La gente suele ablandarse conforme avanza la edad y ésta no fue la excepción. La tía Tesa fue, según me contaron, iracunda y mordaz en su juventud.
Llegada cierta edad, su salud se vio envuelta en un ciclo de altibajos.
Si bien sus ojos eran los mismos, la personalidad se volvió irreconocible. Apacible y tranquila como las aguas del Zirahuén. Siempre había sido una católica devota pero ahora rezaba más que nunca.
Mi tía Bety fue la única que cuidaba de la tía, pues nunca hubo descendientes directos.
A veces, en sus periodos de mejora, le era posible visitar a su hermano, aunque el malestar de columna la tuviera tumbada en cama todo el día.
La vi pocas veces, en algunas de sus visitas.
—Vamos a saludar a tu tía Tesa —decía mi mamá. En realidad era mi tía abuela.
La verdad es que tanto mi mamá como mis tíos evitaban en la medida de lo posible pasar tiempo con ella. Los ancianos recuerdan más y hablan mucho, y por alguna razón eso incomoda a los adultos. Cuando tenía energía suficiente, la tía elaboraba collares feos y tejía suéteres aún más feos que regalaba a sus sobrinos y terminaban arrumbados en el ático, el armario o desechados en algún vertedero.
En los días difíciles, mi tía Bety llamaba a mis abuelos, esperando que fueran. Quizá para no estar sola con la tía, o quizá porque genuinamente le deseaba más compañía en momentos de agonía.
—Mamá le dijo a papá que vaya a ver a su hermana pero él dice que para qué. —chismorreó mi madre al teléfono. —Al rato que se muera, sí va a querer estar ahí—.
Después de eso, la familia comenzó a especular sobre los motivos de mi abuelo.
«Pregúntenle directo, sería más fácil», pensó mi yo de 8 años. O quizá lo dijo, ignorado. Es interesante ver a los adultos olvidar lo que es ser niños al punto que creen que los niños nunca notan lo que pasa a su alrededor.
Ya sólo estaba esperando morir, implorándole a su dios que zanjara su dolor. Es lo que se dice de todo moribundo.
Cuando sucedió, de pura chiripa estábamos de visita. La casa parecía haberse encogido.
Después de saludar a la tía, mamá salió de la habitación.
Yo sentía curiosidad ante la vista de una anciana que parecía estar muy sola.

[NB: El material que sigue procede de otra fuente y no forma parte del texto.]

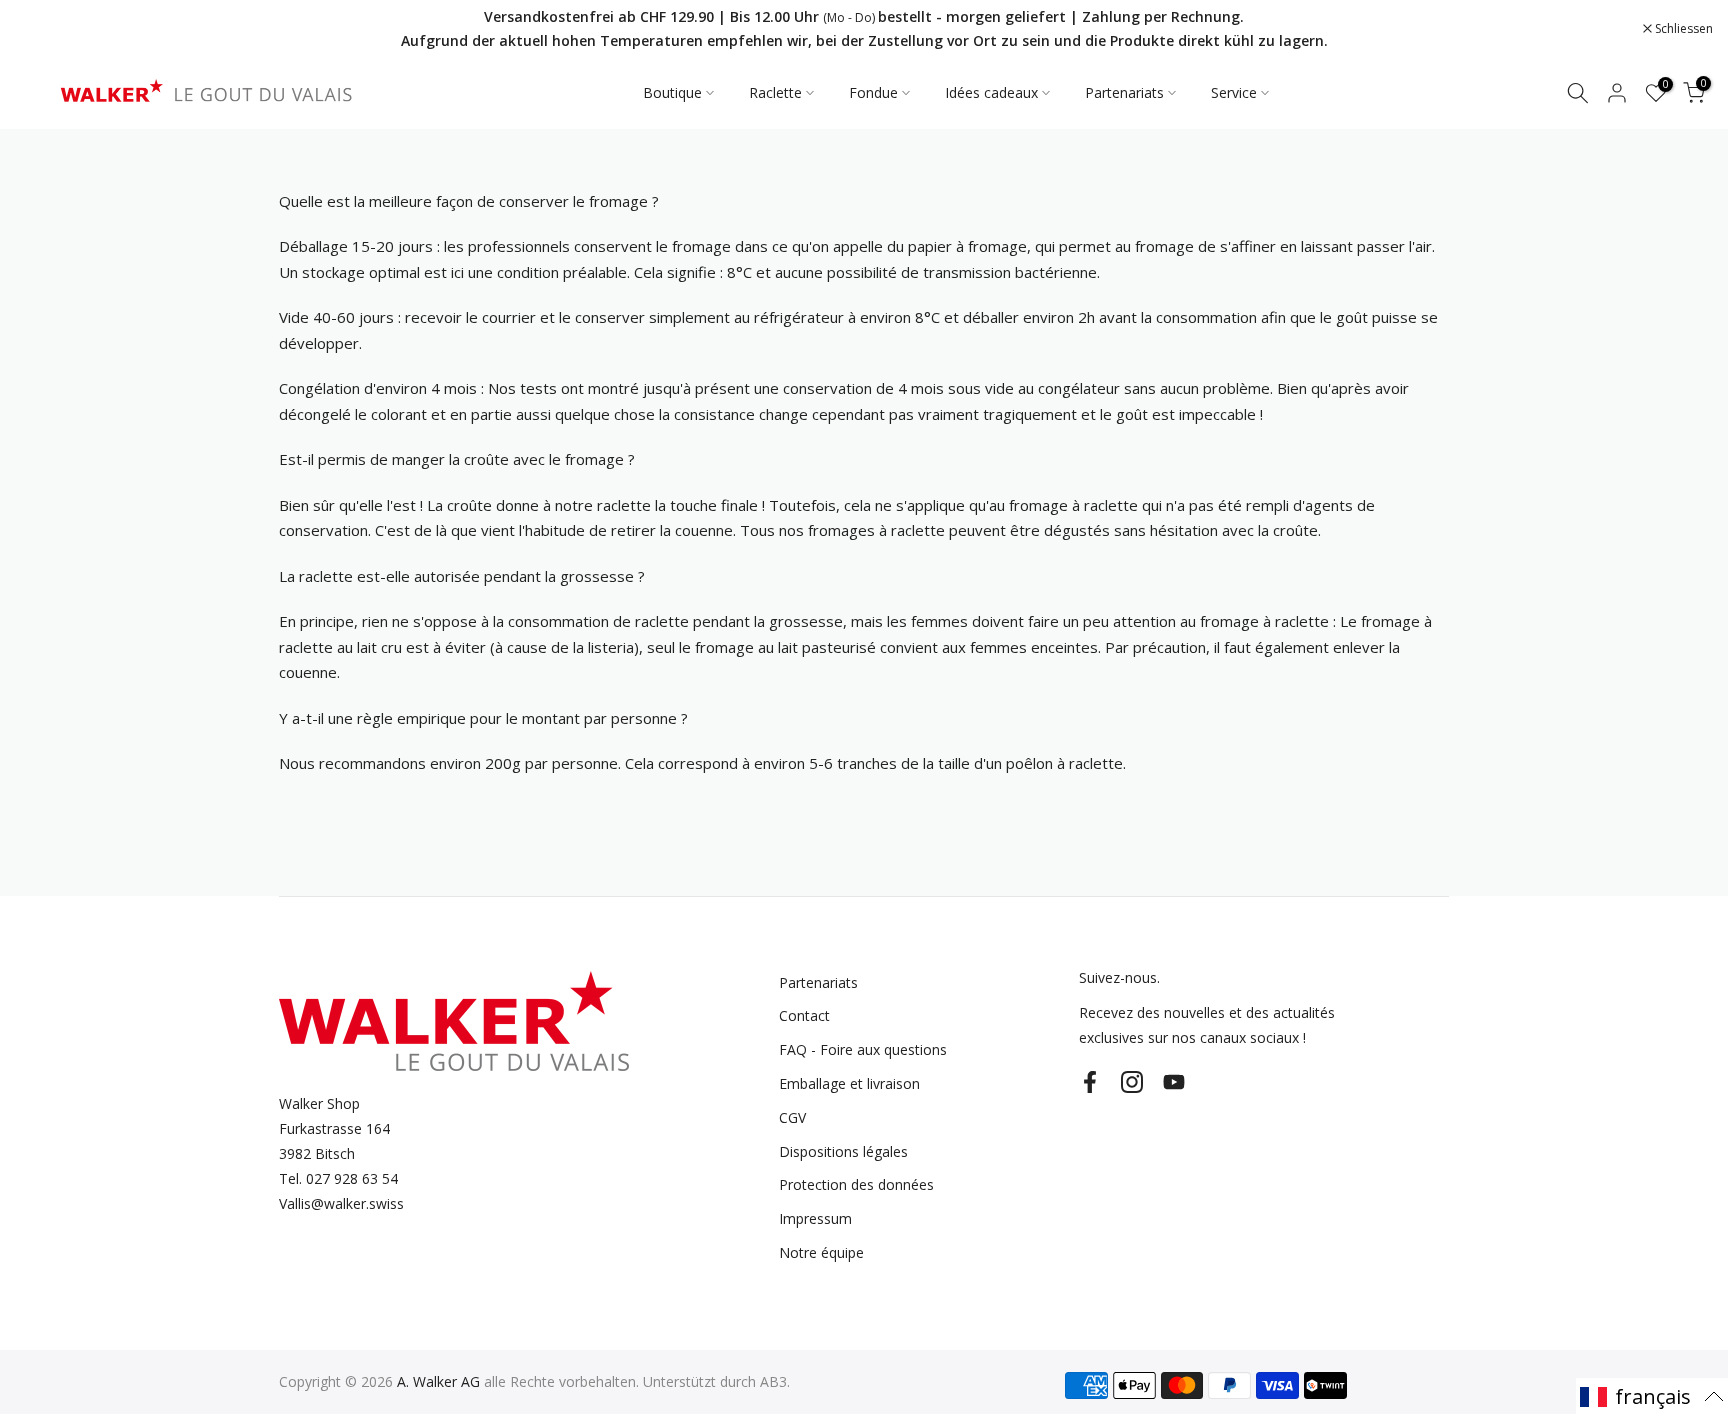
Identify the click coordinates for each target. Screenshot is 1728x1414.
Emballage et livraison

La miré, mirándome de vuelta. Pasaron unos cinco minutos de silencio antes de que brotaran las primeras lágrimas de sus ojos.
Me acerqué, intrigado mas no sorprendido. Una extraña fuerza atrajo mis delgados labios a su frente ahora pálida. Cerró los ojos con fuerza, expulsando lágrimas cual cascada. La glándula pineal pareció perforarle el entrecejo, escuché el último latido del corazón y percibí la exhalación final. No fue hasta entonces que cesé el beso, me incorporé y la miré; tendida inerte, tranquila.
Mamá dice que salí de la habitación diciendo, con rostro inexpresivo:
— Mami, la tía Tesa se ha ido a casa —.
Y eso es lo único que no recuerdo y que 10 años después sigo sin comprender.